> [Instructions]:
A - According to the opinion column, what was the writer reading last week for one of their classes?
B - In the records, rewrite the lines from the one containing "This screenshot has" through the end of the records, switching "Settings" to "Options" and keeping everything else the same. Leave the pictures out of your answer.

> [Extract provided]:
--------------------

OPINIONS

Enough of Shakespeare

Contrary to what the title of this article might lead you to believe, this column isn’t going to be about Shakespeare. Well, not exactly. I was reading an introduction to a volume of Shakespeare last week for one of my classes, so he has become my scapegoat. Also, there are apparently a bunch of novelists who are lately excited about going through and modernizing Shakespeare’s works. Again. But this is much bigger than just him.

Why do we read Shakespeare? Because we’re told he’s great, sure. Because he speaks to universal themes, whatever those are. But is he that great? Does he really speak to an all-encompassing audience? Can anyone?

I believe that no human experiences are unrecognizable, which is just to say that if a person tries to understand someone else’s experiences, and truly listens to their stories, it is always possible to get (at least partially) into their shoes. We can sympathize (not always empathize, but certainly sympathize) with any experiences that we make a true effort to understand. But there aren’t any universal themes of human experience. Thus, it’s impossible for Shakespeare (or any other “classical, great” white writer) to write masterfully and comprehensively about the human experience. Those writers simply don’t exist.

Why is this? Oppression. Oppression based on race, gender, sexual orientation, socioeconomic status and any other demographic categorization.

Oppression fundamentally changes all social institutions to eliminate all prospects for a “universal human experience.” It is fundamentally impossible for two people to interact without histories of oppression being a factor, unless those two people are affluent, white, heterosexual and male-identifying individuals. In which case, they don’t have to deal with any oppression because they have the privilege to ignore that it exists. They are not forced to look at and grapple with the implications of its expression. The politics of oppression, and social forces in general, always impact individually mediated interactions, including when these interactions are solitarily conducted with instruments of culture, such as works of literature.

--------------------

> [Data drawn from a collection]:
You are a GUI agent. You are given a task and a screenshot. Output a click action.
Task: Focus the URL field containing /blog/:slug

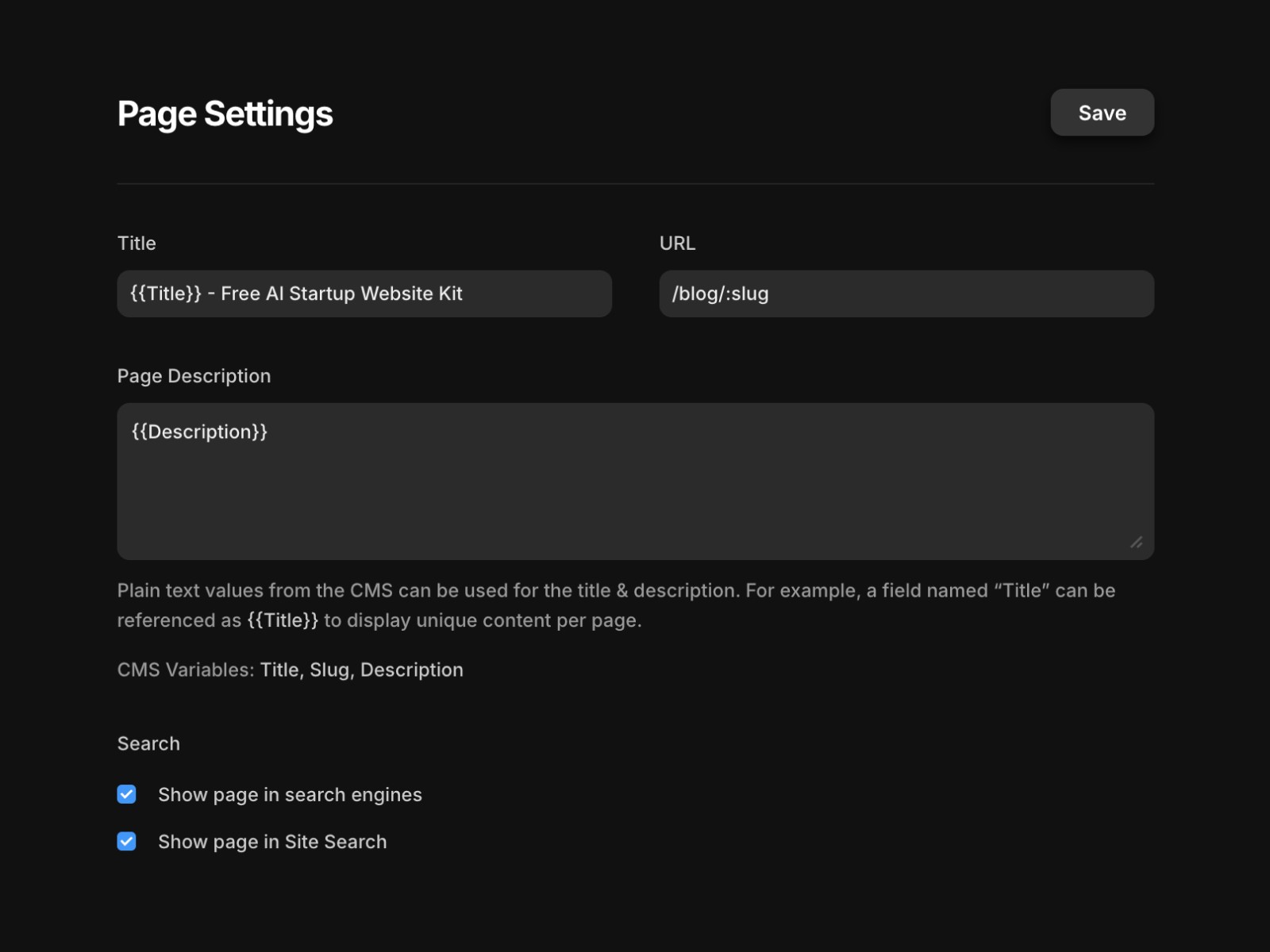coord(905,294)
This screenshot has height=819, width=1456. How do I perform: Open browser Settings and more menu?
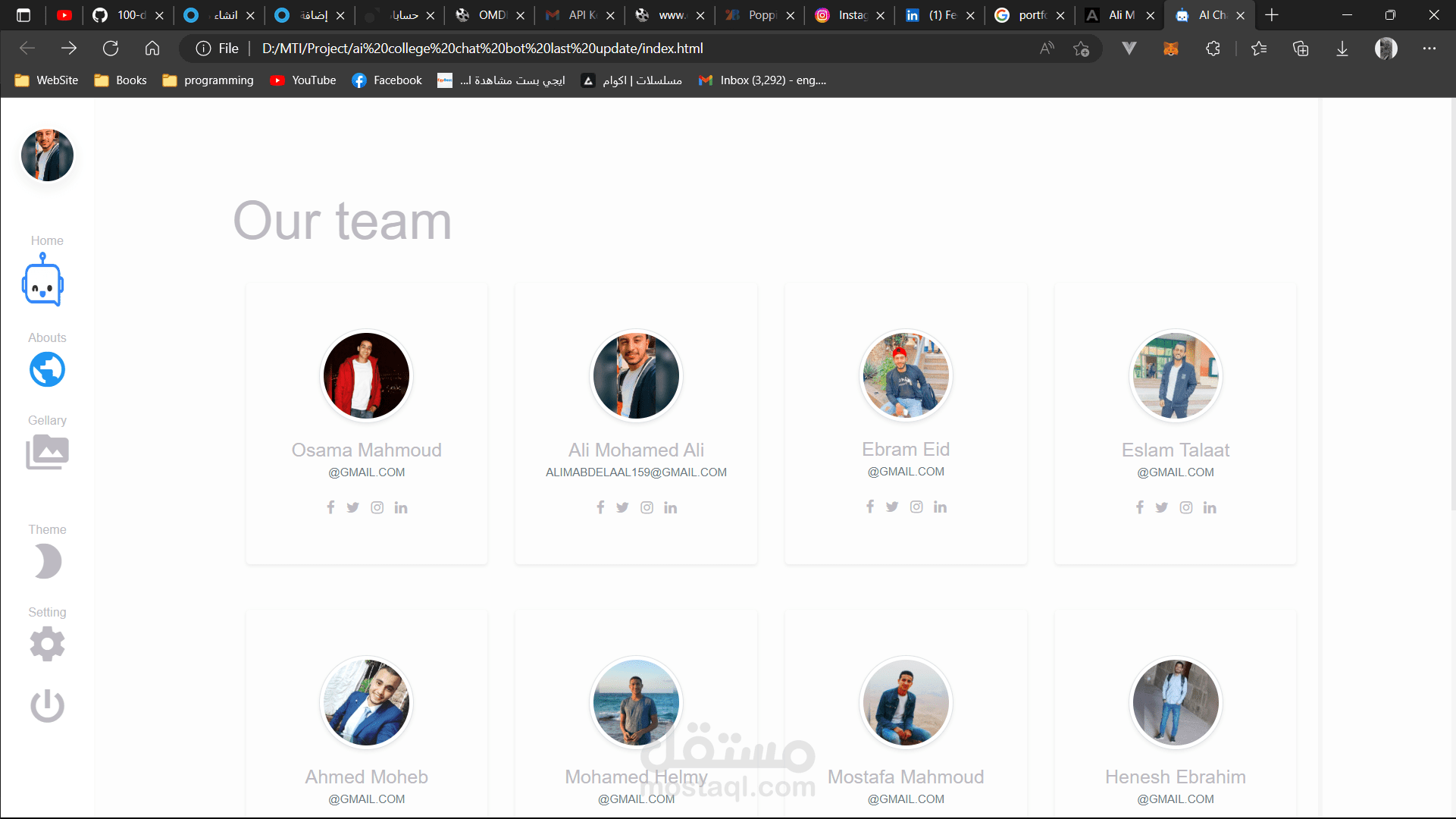pyautogui.click(x=1429, y=49)
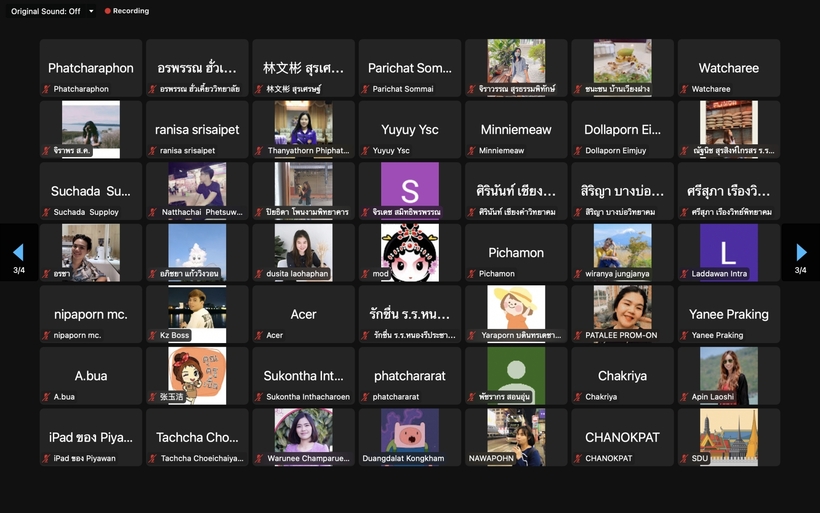Select the Yanee Praking participant tile
820x513 pixels.
pyautogui.click(x=729, y=315)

--------------------

> [Final answers]:
A - An introduction to a volume of Shakespeare.

B -
This screenshot has height=819, width=1456. How do I perform: Open browser Options and more menu?
pyautogui.click(x=1429, y=49)
Select the Yanee Praking participant tile
820x513 pixels.
pyautogui.click(x=729, y=315)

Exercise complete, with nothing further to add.